## WORK REQUEST
Line by line, copy the material that follows without leaving anything out.
-- DATA TO PROCESS follows --
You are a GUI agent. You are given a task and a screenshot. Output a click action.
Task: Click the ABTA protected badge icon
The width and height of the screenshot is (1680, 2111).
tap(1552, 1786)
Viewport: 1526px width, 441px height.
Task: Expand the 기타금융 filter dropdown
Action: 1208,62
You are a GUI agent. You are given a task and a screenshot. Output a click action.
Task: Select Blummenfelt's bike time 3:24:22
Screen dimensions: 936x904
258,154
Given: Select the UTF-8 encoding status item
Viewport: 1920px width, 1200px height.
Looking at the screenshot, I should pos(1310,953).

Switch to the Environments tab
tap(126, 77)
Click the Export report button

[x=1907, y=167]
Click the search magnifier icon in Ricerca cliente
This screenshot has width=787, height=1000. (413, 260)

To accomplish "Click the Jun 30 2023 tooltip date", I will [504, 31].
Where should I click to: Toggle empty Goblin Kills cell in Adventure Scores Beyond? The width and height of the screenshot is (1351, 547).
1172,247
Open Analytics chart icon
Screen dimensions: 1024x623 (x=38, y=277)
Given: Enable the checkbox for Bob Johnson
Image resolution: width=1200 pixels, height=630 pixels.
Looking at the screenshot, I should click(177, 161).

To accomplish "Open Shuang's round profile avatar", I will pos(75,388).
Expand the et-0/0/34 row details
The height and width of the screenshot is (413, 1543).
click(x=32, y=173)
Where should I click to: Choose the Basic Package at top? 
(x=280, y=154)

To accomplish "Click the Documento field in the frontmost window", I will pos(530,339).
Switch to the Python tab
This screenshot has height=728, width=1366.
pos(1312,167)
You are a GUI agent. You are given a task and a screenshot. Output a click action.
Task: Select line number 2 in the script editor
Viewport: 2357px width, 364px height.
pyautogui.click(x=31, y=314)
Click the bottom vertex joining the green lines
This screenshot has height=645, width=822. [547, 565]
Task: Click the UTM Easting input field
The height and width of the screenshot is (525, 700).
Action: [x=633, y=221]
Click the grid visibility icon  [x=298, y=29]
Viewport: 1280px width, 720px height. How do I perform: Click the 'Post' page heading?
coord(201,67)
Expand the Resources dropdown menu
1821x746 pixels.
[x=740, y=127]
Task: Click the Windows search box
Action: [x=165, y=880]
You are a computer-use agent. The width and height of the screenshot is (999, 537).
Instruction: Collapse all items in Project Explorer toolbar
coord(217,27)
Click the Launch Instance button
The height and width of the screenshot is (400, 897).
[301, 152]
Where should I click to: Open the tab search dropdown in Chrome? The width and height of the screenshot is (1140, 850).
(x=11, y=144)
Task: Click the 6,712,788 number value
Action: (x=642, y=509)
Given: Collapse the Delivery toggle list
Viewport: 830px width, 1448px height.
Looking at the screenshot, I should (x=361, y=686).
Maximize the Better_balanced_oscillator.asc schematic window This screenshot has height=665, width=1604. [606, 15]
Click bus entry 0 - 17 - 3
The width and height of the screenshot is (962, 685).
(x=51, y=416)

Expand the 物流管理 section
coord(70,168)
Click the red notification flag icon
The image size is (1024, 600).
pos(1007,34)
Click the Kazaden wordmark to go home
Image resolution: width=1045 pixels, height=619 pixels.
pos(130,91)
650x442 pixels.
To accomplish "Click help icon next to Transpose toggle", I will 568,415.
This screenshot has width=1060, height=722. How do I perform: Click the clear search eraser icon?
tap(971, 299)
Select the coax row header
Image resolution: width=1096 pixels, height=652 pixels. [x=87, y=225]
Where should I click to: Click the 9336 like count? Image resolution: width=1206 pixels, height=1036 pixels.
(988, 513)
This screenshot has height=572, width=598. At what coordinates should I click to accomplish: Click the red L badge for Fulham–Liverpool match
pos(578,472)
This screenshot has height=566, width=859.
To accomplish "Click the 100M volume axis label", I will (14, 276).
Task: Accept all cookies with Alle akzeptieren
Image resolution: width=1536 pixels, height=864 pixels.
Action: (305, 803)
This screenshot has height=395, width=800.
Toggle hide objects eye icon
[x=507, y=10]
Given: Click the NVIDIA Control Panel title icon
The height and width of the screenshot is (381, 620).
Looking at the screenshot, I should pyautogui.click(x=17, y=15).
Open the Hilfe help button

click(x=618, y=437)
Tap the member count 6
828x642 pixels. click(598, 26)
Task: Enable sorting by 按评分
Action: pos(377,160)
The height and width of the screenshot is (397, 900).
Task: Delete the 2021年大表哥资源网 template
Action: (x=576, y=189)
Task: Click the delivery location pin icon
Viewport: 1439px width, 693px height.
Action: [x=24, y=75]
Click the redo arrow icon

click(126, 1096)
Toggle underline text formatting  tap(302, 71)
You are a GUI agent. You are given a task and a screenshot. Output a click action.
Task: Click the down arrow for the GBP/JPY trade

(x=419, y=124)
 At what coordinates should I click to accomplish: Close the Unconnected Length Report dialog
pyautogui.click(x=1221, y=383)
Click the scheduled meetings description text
-- DATA TO PROCESS concluded --
## TASK OUTPUT
You are a GUI agent. You are given a task and a screenshot. Output a click action.
Task: Click the ABTA protected badge icon
The width and height of the screenshot is (1680, 2111).
tap(1552, 1786)
Viewport: 1526px width, 441px height.
Task: Expand the 기타금융 filter dropdown
Action: 1208,62
You are a GUI agent. You are given a task and a screenshot. Output a click action.
Task: Select Blummenfelt's bike time 3:24:22
Screen dimensions: 936x904
258,154
Given: Select the UTF-8 encoding status item
Viewport: 1920px width, 1200px height.
Looking at the screenshot, I should pos(1310,953).

Switch to the Environments tab
tap(126, 77)
Click the Export report button

[x=1907, y=167]
Click the search magnifier icon in Ricerca cliente
This screenshot has width=787, height=1000. (413, 260)

To accomplish "Click the Jun 30 2023 tooltip date", I will [504, 31].
Where should I click to: Toggle empty Goblin Kills cell in Adventure Scores Beyond? The width and height of the screenshot is (1351, 547).
1172,247
Open Analytics chart icon
Screen dimensions: 1024x623 (x=38, y=277)
Given: Enable the checkbox for Bob Johnson
Image resolution: width=1200 pixels, height=630 pixels.
Looking at the screenshot, I should click(177, 161).

To accomplish "Open Shuang's round profile avatar", I will pos(75,388).
Expand the et-0/0/34 row details
The height and width of the screenshot is (413, 1543).
click(x=32, y=173)
Where should I click to: Choose the Basic Package at top? 
(x=280, y=154)

To accomplish "Click the Documento field in the frontmost window", I will pos(530,339).
Switch to the Python tab
This screenshot has height=728, width=1366.
pos(1312,167)
You are a GUI agent. You are given a task and a screenshot. Output a click action.
Task: Select line number 2 in the script editor
Viewport: 2357px width, 364px height.
pyautogui.click(x=31, y=314)
Click the bottom vertex joining the green lines
This screenshot has height=645, width=822. [547, 565]
Task: Click the UTM Easting input field
The height and width of the screenshot is (525, 700).
Action: [x=633, y=221]
Click the grid visibility icon  [x=298, y=29]
Viewport: 1280px width, 720px height. How do I perform: Click the 'Post' page heading?
coord(201,67)
Expand the Resources dropdown menu
1821x746 pixels.
[x=740, y=127]
Task: Click the Windows search box
Action: [x=165, y=880]
You are a computer-use agent. The width and height of the screenshot is (999, 537).
Instruction: Collapse all items in Project Explorer toolbar
coord(217,27)
Click the Launch Instance button
The height and width of the screenshot is (400, 897).
[301, 152]
Where should I click to: Open the tab search dropdown in Chrome? The width and height of the screenshot is (1140, 850).
(x=11, y=144)
Task: Click the 6,712,788 number value
Action: (x=642, y=509)
Given: Collapse the Delivery toggle list
Viewport: 830px width, 1448px height.
Looking at the screenshot, I should (x=361, y=686).
Maximize the Better_balanced_oscillator.asc schematic window This screenshot has height=665, width=1604. [606, 15]
Click bus entry 0 - 17 - 3
The width and height of the screenshot is (962, 685).
(x=51, y=416)

Expand the 物流管理 section
coord(70,168)
Click the red notification flag icon
The image size is (1024, 600).
pos(1007,34)
Click the Kazaden wordmark to go home
Image resolution: width=1045 pixels, height=619 pixels.
pos(130,91)
650x442 pixels.
To accomplish "Click help icon next to Transpose toggle", I will 568,415.
This screenshot has width=1060, height=722. How do I perform: Click the clear search eraser icon?
tap(971, 299)
Select the coax row header
Image resolution: width=1096 pixels, height=652 pixels. [x=87, y=225]
Where should I click to: Click the 9336 like count? Image resolution: width=1206 pixels, height=1036 pixels.
(988, 513)
This screenshot has height=572, width=598. At what coordinates should I click to accomplish: Click the red L badge for Fulham–Liverpool match
pos(578,472)
This screenshot has height=566, width=859.
To accomplish "Click the 100M volume axis label", I will (14, 276).
Task: Accept all cookies with Alle akzeptieren
Image resolution: width=1536 pixels, height=864 pixels.
Action: (305, 803)
This screenshot has height=395, width=800.
Toggle hide objects eye icon
[x=507, y=10]
Given: Click the NVIDIA Control Panel title icon
The height and width of the screenshot is (381, 620).
Looking at the screenshot, I should pyautogui.click(x=17, y=15).
Open the Hilfe help button

click(x=618, y=437)
Tap the member count 6
828x642 pixels. click(598, 26)
Task: Enable sorting by 按评分
Action: pos(377,160)
The height and width of the screenshot is (397, 900).
Task: Delete the 2021年大表哥资源网 template
Action: (x=576, y=189)
Task: Click the delivery location pin icon
Viewport: 1439px width, 693px height.
Action: [x=24, y=75]
Click the redo arrow icon

click(126, 1096)
Toggle underline text formatting  tap(302, 71)
You are a GUI agent. You are given a task and a screenshot. Output a click action.
Task: Click the down arrow for the GBP/JPY trade

(x=419, y=124)
 At what coordinates should I click to accomplish: Close the Unconnected Length Report dialog
pyautogui.click(x=1221, y=383)
Click the scheduled meetings description text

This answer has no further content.